Frometa put such modesty aside with a Wall Street Journal reporter, crowing of F-4's "civic-military" alliance with a local anti-Chavista exile outfit, the Venezuelan Patriotic Junta. The two groups were exchanging "intelligence and counterintelligence," Frometa said, in order to fight "traitors to the Latin American fatherland." Junta leader Luis Eduardo Garcia, a former Venezuelan army captain and participant in last April's aborted coup there, was even less circumspect.
"We are preparing for war," Garcia told the Journal, adding that he was personally training 50 members of the Comandos F-4, 30 Cuban exiles and 20 Venezuelan exiles, in a shooting range near the Everglades.

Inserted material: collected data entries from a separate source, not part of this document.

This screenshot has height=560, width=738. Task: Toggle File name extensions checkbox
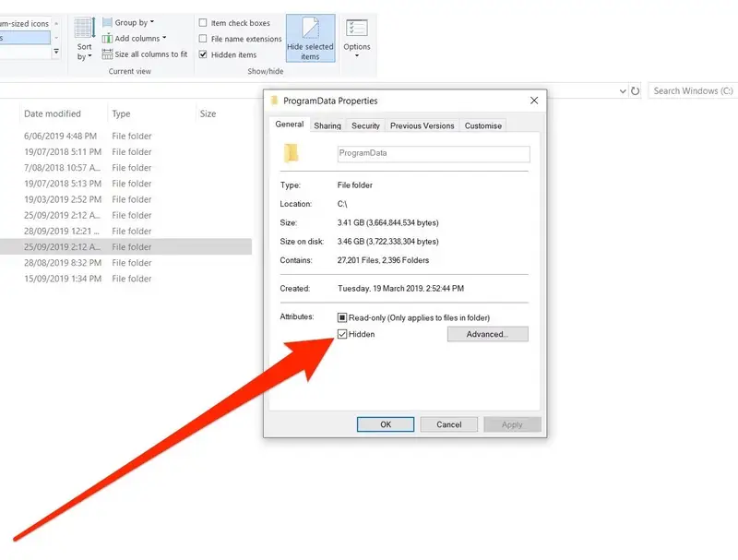[203, 39]
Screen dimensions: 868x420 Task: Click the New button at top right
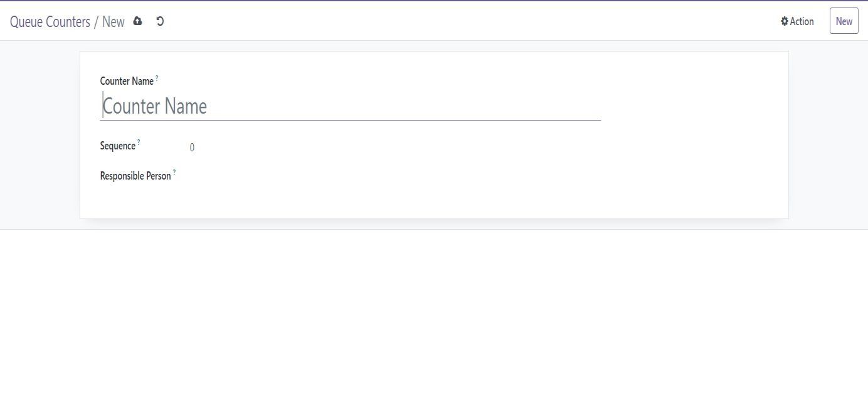click(x=844, y=21)
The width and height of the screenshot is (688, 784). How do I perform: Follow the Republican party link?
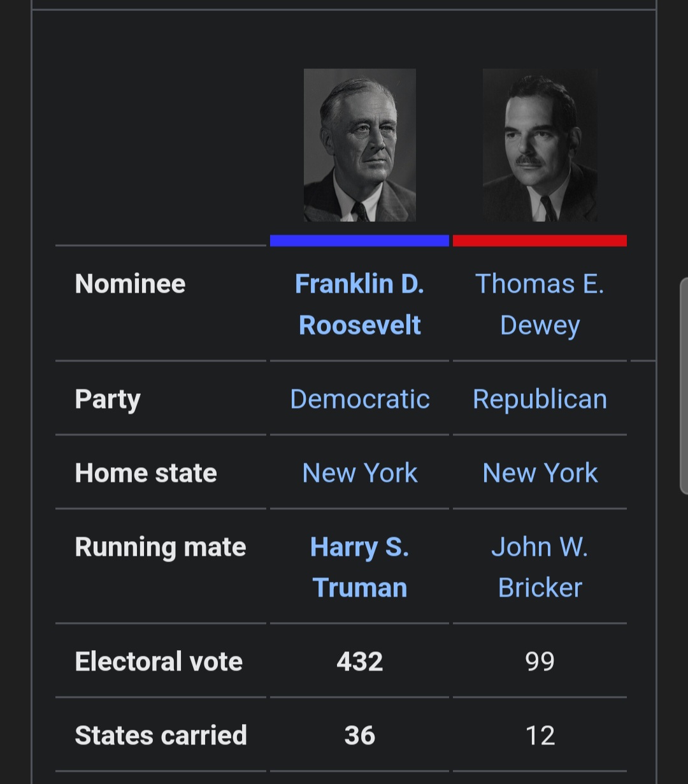tap(540, 399)
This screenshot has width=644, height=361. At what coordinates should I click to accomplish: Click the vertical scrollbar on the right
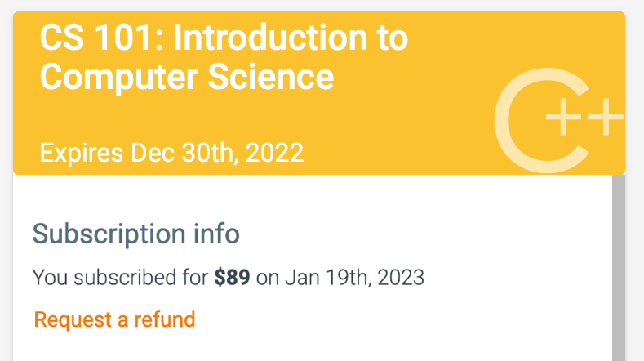(x=618, y=270)
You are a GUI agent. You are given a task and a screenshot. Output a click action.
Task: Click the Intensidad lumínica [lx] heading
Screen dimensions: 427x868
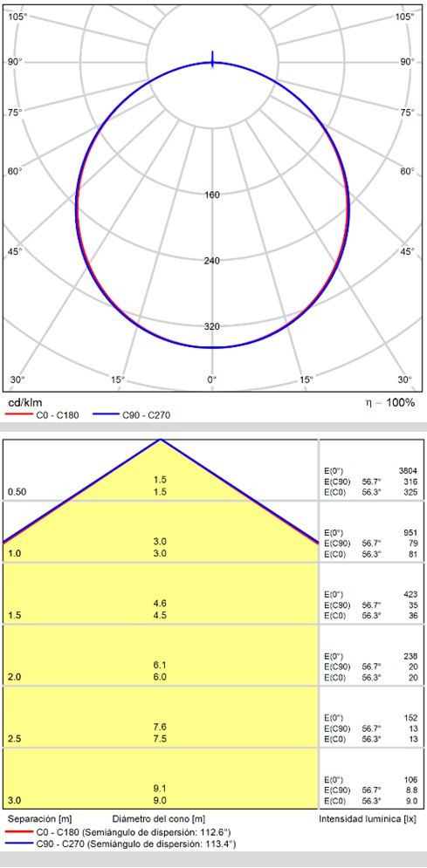[x=368, y=818]
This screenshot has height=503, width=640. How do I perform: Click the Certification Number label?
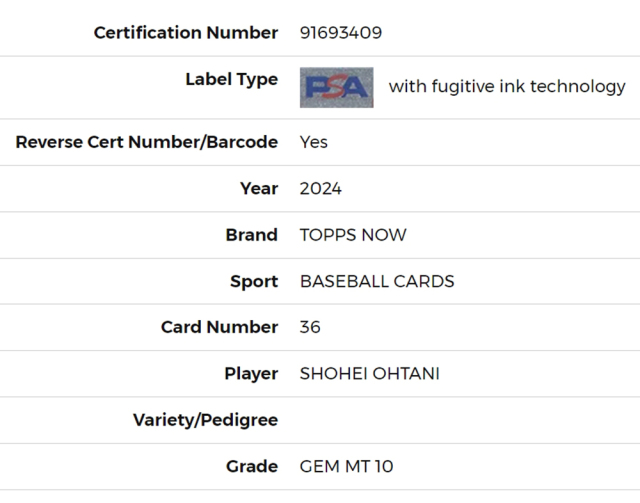pyautogui.click(x=186, y=33)
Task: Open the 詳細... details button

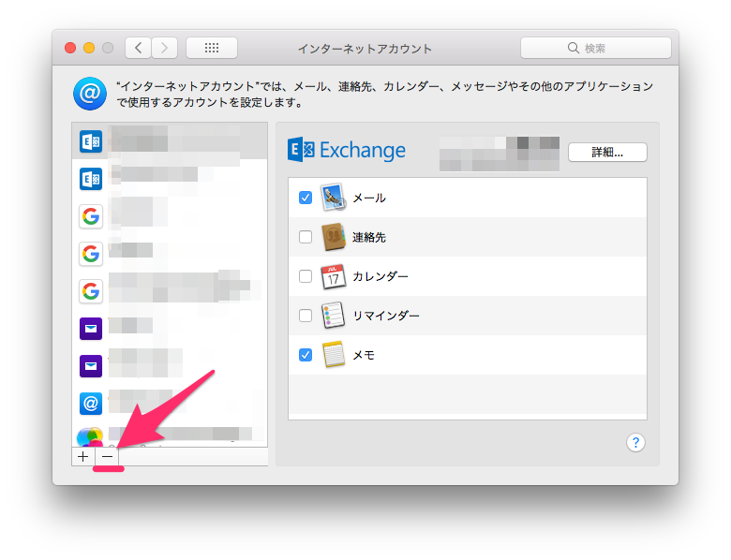Action: [607, 152]
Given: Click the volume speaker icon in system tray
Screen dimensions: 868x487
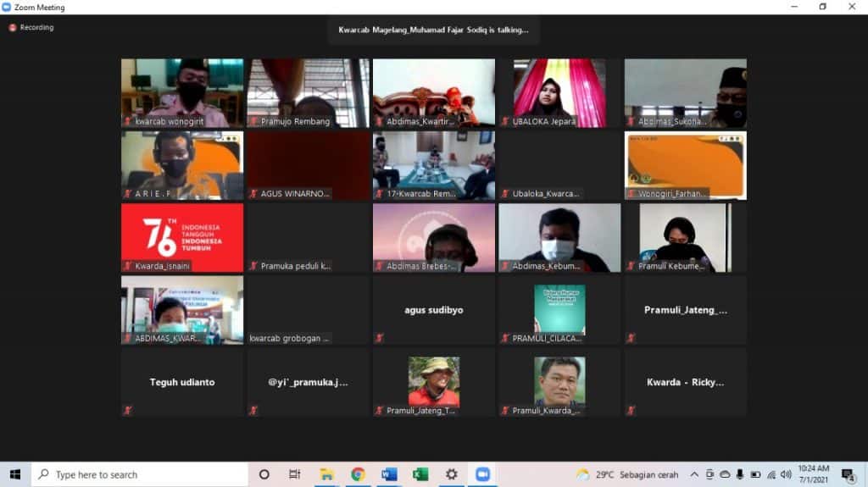Looking at the screenshot, I should (x=786, y=475).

Of course, paramilitary maneuvers in the swamps past Kendall (exaggerated or not) are nothing new. It's a story going back to 1959.
Much more telling are the omissions from Castro's enemies list: Many of the exile leaders referred to explicitly as terrorists for the past decade are strangely absent. Cuban-American National Foundation (CANF) head Jorge Mas Santos, Brothers to the Rescue head José Basulto, and Democracy Movement leader Ramon Saul Sanchez are all opponents who, according to FBI-deciphered messages between Cuba and her spies here, Castro once considered his greatest threats. Yet all three failed to make the list. Why the change of heart?
For hard-liners such as Ninoska Perez and Luis Zuñiga -- who turn up among the 64 -- it's proof that the aforementioned trio's support of the Varela Project and CANF's overtures for a "dialogue" are playing right into Castro's hands. And that their own insistence on a violent overthrow of Castro's entire ruling circle is truly the only way forward.
The casual observer may wonder just why Castro chose this moment to release his little list and stir up el exilioanew. After all, with a veritable rainbow coalition of farm-belt Republicans and northeastern liberal Democrats now calling for a repeal of the U.S. embargo on Cuba, simply ignoring Miami would seem the wisest course of action.
However, just like Nixon, Castro is downright obsessed with his media coverage. In fact the bulk of Alarcón's press conference was given over to incensed attacks on New York Timesreporter Tim Golden. His crime? Golden had the audacity to personally meet with Castro in Havana, receive this list of 64 Miami terrorists, and yet still write a January 5 story on the 5 imprisoned Cuban spies back in the States that failed to attest to their "innocence." Yes, they were spying, Alarcón conceded, but as long as Castro's 64 remained at large in Miami, these men were just "patriots" acting in national self-defense.
Treading into Oliver Stone territory, Alarcón continued: "I don't want to fall into the trap of what Americans call conspiracy theory, but the truth is that it's very suspicious that [Golden's New York Times] article is published now when there is a concrete step to demand a new trial, when the stages of the appeal process have been announced."
Left unspoken was the implication that a fresh cadre of Cuban spies have replaced their imprisoned comrades in Miami, quietly keeping tabs on Castro's most wanted. But one hardly has to embrace Alarcón's "conspiracy theory" to limn the progress of Cuba's latest intelligence operation. Just turn on your shortwave radio. The same frequencies used in 1998 to broadcast coded messages from Havana to its undercover Miami crew are now back in use. Like Nixon heading into the 1972 election, Castro may be polling high, but he isn't above hedging his bets and playing dirty.